Quejumbra
Este espacio lo uso para quejarme, para descargarme. ¿Qué mejor uso que ese? Mejor no quejarme en el resto de la vida y ahí si actuar. Siempre tengo este refugio. Me acuerdo cuando Lau creó su blog Refugio me pareció genial porque se acordaba a lo que yo creía y quería de un blog.
Bueno esto es para quejarme de que no puedo siempre sencillamente llorar y a veces tengo que aguantarme explicar mis planes para mejorar el efecto de la sorpresa. Me molesta eso, yo quisiera que las sorpresas fueran sorpresas aún después de adelantar el final: sea porque sea ese final increíble realmente, insoportable o porque tenga... tanta maravilla que conocerlo por anticipado es sólo ir saboréandolo. Sólo conozco una cosa así: la novela Werther, que empecé a leer sabiendo que trataba de un hombre que se enamoraba sin esperanza y acababa por suicidarse. Y aún así me devoró de desesperación el final, ¿el conocimiento previo de tal final le quita siquiera algo de su horrible dramatismo? Nada, nada de nada, es igual de espantoso. Y me estremece de terror porque... no puedo salvarlo. Ahora, ¿qué hacer? ¿Qué hago yo? Yo no quiero suicidarme y no tengo miedo de hacerlo... pero tengo miedo. Tengo miedo de estropear todo, aunque por momentos - o mejor dicho siempre - prefiero eso antes que no hacer lo que quiero hacer en la forma en que lo quiero, es decir, que las cosas se den sin sentimientos.
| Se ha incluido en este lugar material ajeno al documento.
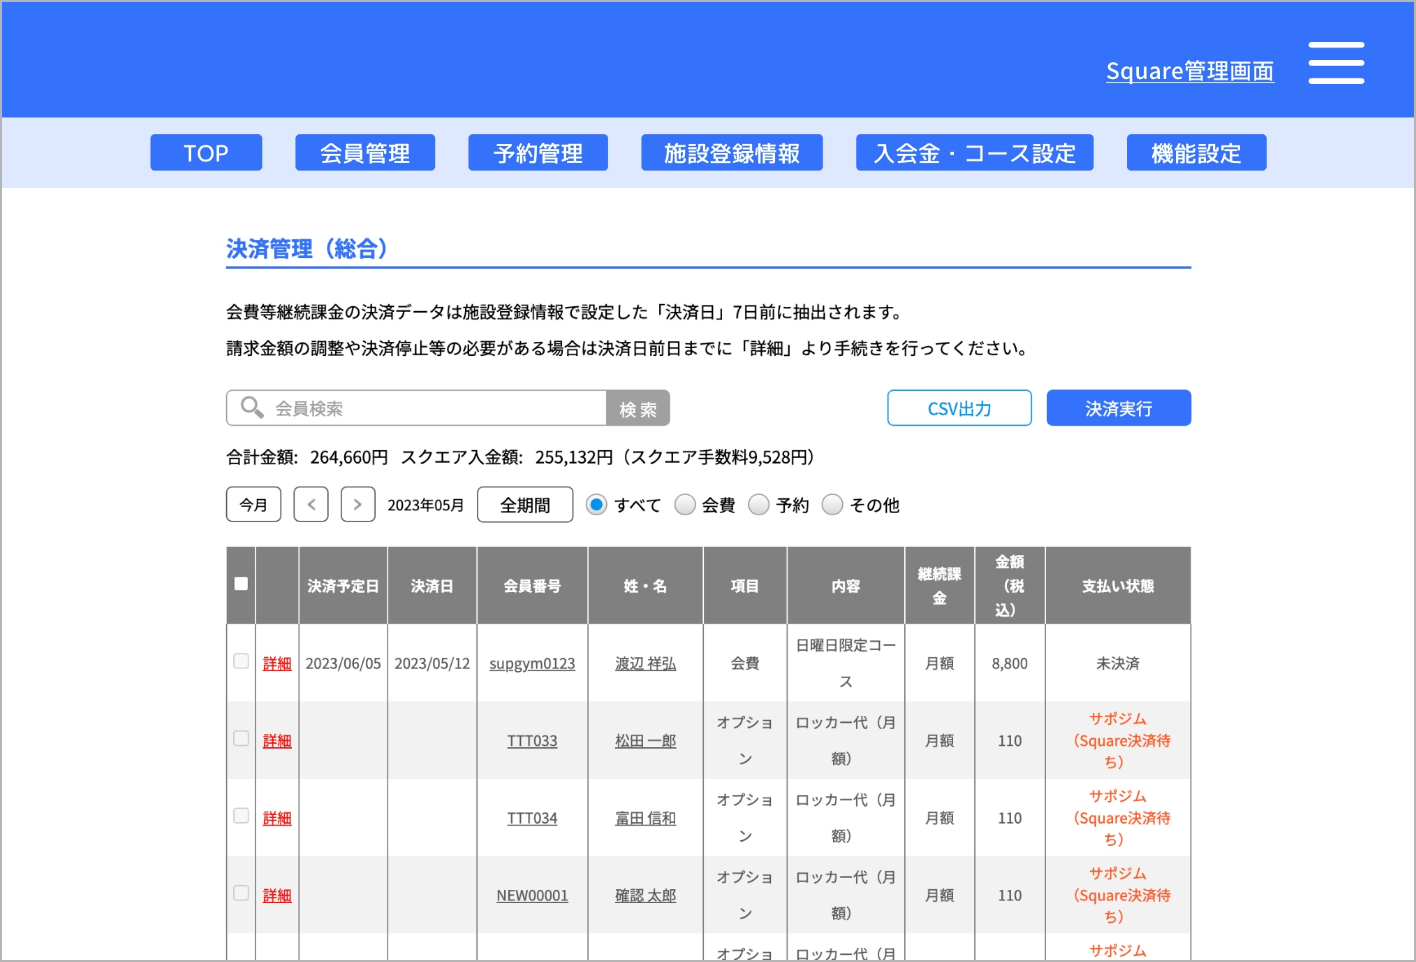Check the row for 渡辺 祥弘

click(x=241, y=662)
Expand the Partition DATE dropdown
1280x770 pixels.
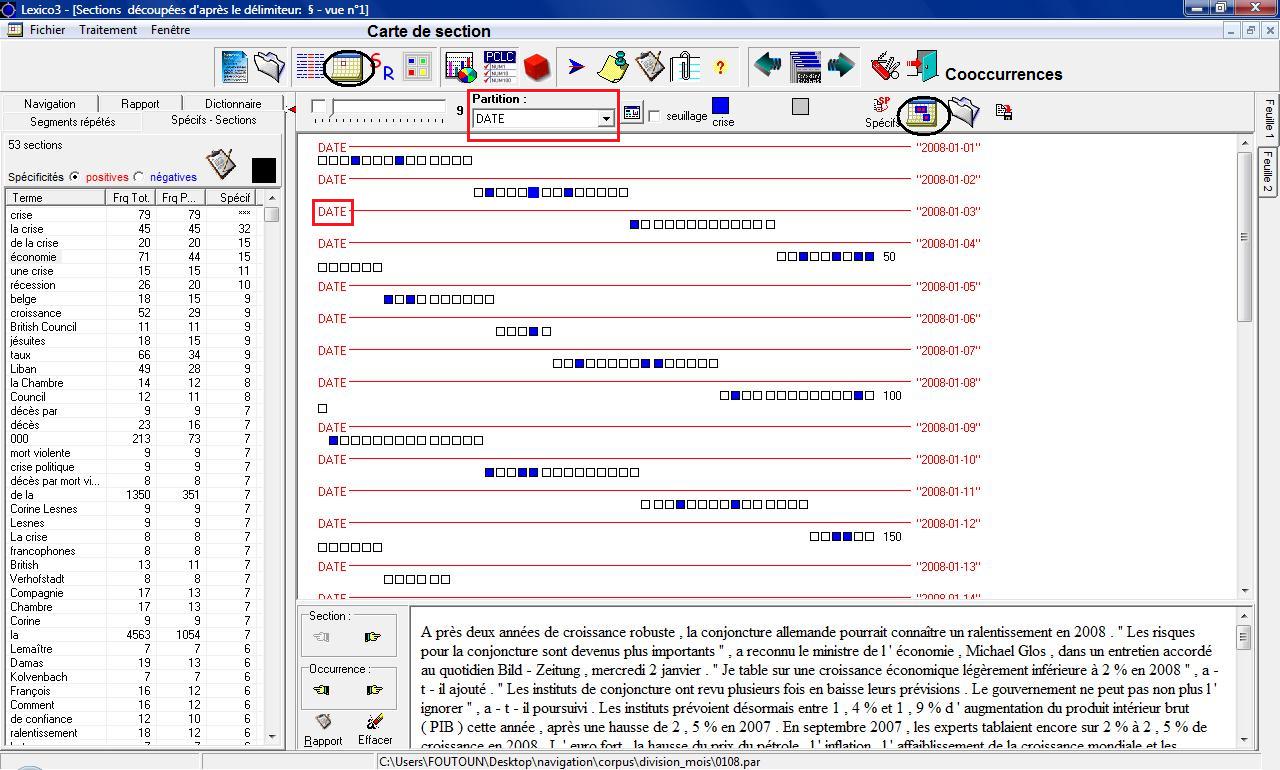[605, 119]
Ah, hace unas horas en lo de Manuel acabo de ver Entrevista con el vampiro que verdaderamente me encantó. También me asustó un poco. Tengo miedo.
¡Es verdad, tengo miedo! Pero en parte sólo por acá puedo confesarlo, porque el que entra acá sabe que puede llegar a encontrar mucho de eso mientras que si lo tengo todo el tiempo en el nick, si lo manifiesto cada vez que hablo, que escribo que pienso... saturaría a todo el mundo. Pero ahora no sé porque... estoy pensando. Por adentro me muero de miedo, ¿qué otra cosa podría mostrar? Debería buscarle una solución a menos que quiera morirme de miedo! Y resulta que es así, que quiero morirme de miedo y todo está bien. Quizás sea oportunidad para leer de lo que me gusta mientras trabajo un poco y hago ejercicios. Empecé de vuelta a empezar a hacer ejercicios. No me importa ir lento, es más importante hacerlos alguna vez y comprobar que puedo y de esa manera adquirir la práctica, porque la verdad que si lo hago una vez con todo el esfuerzo pero lo detesto, o lo sufro terriblemente, y no vuelvo a hacerlo nunca más, entonces no me sirve de nada. ¡Es tanto mejor hacer poco pero constante! Incluso le puedo sacar, como quien no quiere la cosa (que es la mejor manera de hacer) el disfrute, el pequeño sabor para disminuir el sufrimiento. No quiero un infierno en mi vida, al menos no por las cosas que considero que no valen la pena un infierno. Las cosas que sí considero que valen la pena un infierno - me lo trajeron. Hablo del poder y del amor. Y no lo voy a olvidar, y menos que menos lo que descubrí: uno elige exactamente por qué quiere sufrir. Pero el que elige no sufrir termina sufriendo simplemente por descubrir lo fracasado de su intento de evitar el sufrimiento.
La felicidad es como la perfección: conforme uno más se acerca a ellas, más nota las pequeñas falencias, que brillan como horribles deformidades. No veo ningún motivo para aspirar a tal situación. Mi lucha es mi lucha, porque amo esa lucha, no porque saque realmente algo de ella...
Eso se llama decir: soy Werther. Soy perpetuamente romántico. Así me siento en mi esencia. ¡Así me llama el destino!